* **ИСХОДНЫЙ ТЕКСТ**:
В раннем творчестве Достоевского русские противопоставлены нерусским без полемической захваченности [55] . Превосходство знаменитого скрипача С. над Ефимовым вызывает у Неточки грусть, но нет решительно никаких попыток связать деловые качества немца или француза, его умение работать – с духовной ограниченностью, узостью и даже низостью, то есть всех тех ноток, которые режут ухо в речах Алексея Ивановича в «Игроке». Даже Исай Фомич в «Записках из Мертвого дома» – скорее этнографическая зарисовка, чем карикатура. Злобы в «Записках из Мертвого дома» нет. Публицистика раннего Достоевского также не сеет ненависти. «Время» было закрыто за статью Страхова «Роковой вопрос», которую правительство нашло недостаточно патриотичной.
55
Можно отметить немцеедство у Голядкина. Но герой этот находится в умоисступлении; он не высказывает системы взглядов автора, только некоторые черты его подсознания.
Десять лет спустя, когда правительство успело успокоиться, отдышаться от гипертрофии охранительной функции, журнал «Гражданин» подвергся репрессиям за чрезмерную агрессивность в польском вопросе. Это не только позиция журнала. Это позиция Достоевского. В 1863 году антипольских судорог у Достоевского не было, а в 1873 году они были, хотя ничего особенного в 1873 году не происходило. Видимо, политические события только подталкивали развитие какого-то внутреннего процесса. Через все творчество Достоевского проходит любовь и ненависть к «прекрасному и высокому» (как это названо в «Записках из подполья»), к изящным формам европейской культуры. Идет борьба за выработку европейско-русского стиля.
Не может быть культуры без своего стиля, в какой-то степени этот стиль и есть культура, как в поговорке: стиль – это человек. Но европейского вообще нет, а есть французское, немецкое, английское, итальянское.

* **НАБОР ЗАПИСЕЙ**:
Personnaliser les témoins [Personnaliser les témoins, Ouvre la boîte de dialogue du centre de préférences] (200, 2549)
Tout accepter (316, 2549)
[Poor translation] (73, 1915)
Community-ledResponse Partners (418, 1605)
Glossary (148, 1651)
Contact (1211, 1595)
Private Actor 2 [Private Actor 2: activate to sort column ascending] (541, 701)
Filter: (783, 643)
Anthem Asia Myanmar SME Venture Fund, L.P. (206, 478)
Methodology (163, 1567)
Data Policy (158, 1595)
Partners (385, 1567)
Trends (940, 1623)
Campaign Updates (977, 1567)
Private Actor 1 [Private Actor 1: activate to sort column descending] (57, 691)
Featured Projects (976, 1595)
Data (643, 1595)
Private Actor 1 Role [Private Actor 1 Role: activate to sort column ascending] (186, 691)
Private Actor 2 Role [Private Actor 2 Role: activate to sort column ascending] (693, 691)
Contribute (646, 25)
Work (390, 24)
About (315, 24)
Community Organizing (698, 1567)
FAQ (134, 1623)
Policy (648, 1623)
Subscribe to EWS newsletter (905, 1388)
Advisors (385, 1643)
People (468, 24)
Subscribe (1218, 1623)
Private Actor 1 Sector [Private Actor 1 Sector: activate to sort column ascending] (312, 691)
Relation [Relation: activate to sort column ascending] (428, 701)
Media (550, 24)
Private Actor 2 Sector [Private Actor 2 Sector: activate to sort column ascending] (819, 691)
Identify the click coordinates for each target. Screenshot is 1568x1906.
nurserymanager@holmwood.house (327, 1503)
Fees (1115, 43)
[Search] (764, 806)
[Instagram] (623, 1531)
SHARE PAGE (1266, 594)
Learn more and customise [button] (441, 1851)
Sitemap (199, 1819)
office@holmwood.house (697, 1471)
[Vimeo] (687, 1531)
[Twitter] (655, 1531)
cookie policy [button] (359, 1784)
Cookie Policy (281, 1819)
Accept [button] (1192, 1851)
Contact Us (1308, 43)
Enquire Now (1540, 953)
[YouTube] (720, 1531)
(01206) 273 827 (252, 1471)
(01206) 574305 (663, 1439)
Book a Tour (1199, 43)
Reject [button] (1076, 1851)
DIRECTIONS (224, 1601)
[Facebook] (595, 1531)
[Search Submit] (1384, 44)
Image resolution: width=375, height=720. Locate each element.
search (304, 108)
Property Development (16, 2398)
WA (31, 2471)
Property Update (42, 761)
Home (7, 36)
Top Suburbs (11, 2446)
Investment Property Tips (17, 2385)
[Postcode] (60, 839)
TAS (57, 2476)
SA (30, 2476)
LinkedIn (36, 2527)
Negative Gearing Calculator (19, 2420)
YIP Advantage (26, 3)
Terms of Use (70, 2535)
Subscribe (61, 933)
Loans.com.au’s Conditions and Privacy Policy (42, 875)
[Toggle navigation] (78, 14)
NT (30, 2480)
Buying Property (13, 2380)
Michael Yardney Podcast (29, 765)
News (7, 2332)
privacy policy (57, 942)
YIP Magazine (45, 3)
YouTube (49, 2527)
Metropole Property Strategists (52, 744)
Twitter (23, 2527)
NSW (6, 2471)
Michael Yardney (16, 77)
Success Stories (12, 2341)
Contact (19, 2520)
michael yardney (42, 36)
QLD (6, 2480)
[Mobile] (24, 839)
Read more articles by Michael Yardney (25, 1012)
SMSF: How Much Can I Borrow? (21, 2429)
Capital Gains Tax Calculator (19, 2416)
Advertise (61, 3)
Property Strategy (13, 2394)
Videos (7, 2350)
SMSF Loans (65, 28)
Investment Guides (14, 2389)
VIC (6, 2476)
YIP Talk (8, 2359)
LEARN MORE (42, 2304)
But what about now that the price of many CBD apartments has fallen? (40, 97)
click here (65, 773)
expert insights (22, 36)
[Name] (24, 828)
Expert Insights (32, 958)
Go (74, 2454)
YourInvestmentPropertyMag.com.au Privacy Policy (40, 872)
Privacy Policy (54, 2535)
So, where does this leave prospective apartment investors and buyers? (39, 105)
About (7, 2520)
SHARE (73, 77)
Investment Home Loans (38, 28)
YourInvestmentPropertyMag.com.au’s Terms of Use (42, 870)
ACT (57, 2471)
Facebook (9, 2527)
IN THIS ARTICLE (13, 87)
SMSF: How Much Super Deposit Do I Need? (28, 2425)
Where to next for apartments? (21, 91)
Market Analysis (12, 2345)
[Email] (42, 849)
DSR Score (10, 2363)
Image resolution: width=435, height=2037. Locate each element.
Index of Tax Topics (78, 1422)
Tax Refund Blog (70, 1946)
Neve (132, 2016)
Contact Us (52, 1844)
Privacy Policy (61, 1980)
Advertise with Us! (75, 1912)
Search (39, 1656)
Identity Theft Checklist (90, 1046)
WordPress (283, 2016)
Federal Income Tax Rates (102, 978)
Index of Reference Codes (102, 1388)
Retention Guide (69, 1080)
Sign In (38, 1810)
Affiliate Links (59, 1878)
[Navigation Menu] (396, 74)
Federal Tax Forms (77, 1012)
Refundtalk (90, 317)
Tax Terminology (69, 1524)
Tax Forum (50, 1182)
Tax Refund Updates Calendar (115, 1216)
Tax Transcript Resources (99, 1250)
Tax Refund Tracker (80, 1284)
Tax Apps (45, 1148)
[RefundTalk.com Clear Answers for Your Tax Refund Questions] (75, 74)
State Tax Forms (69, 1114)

* **ЗАДАНИЯ**:
1. Изложите короче абзац текста о Достоевском, который начинается словами «Десять лет спустя». Основные факты этого абзаца нужно сохранить.
2. Продолжите текст о Достоевском начиная с места, где он заканчивается.

* **ОТВЕТЫ**:
1. Десять лет спустя журнал «Гражданин» подвергся репрессиям за чрезмерную агрессивность в польском вопросе, и это была позиция самого Достоевского. В 1863 году антипольских настроений у него не было, а в 1873 году они появились. Видимо, политические события лишь подталкивали какой-то внутренний процесс. Через все творчество Достоевского проходят любовь и ненависть к «прекрасному и высокому», к изящным формам европейской культуры, а также борьба за выработку европейско-русского стиля.

2.
Западная субэкумена (в отличие от дальневосточной, южноазиатской и ближневосточной) – это концерт культур, без устойчивой гегемонии одного, и европеизация означает не нивелировку этнических особенностей, а развитие их в общеевропейском духе, в духе синтеза эллинских и библейских традиций, до сих пор не завершенного, до сих пор требующего новых попыток. Эту задачу повсюду решают и западники, и этнофилы, каждые по-своему, одни – ориентируясь на европейские нормы, другие – добиваясь перехода от усредненного европеизма к подлинно национальной культуре. Эту задачу чувствовали и решали все великие русские писатели XIX века. Достоевский болезненнее других чувствовал, но отсюда и его страстность, и сила порыва.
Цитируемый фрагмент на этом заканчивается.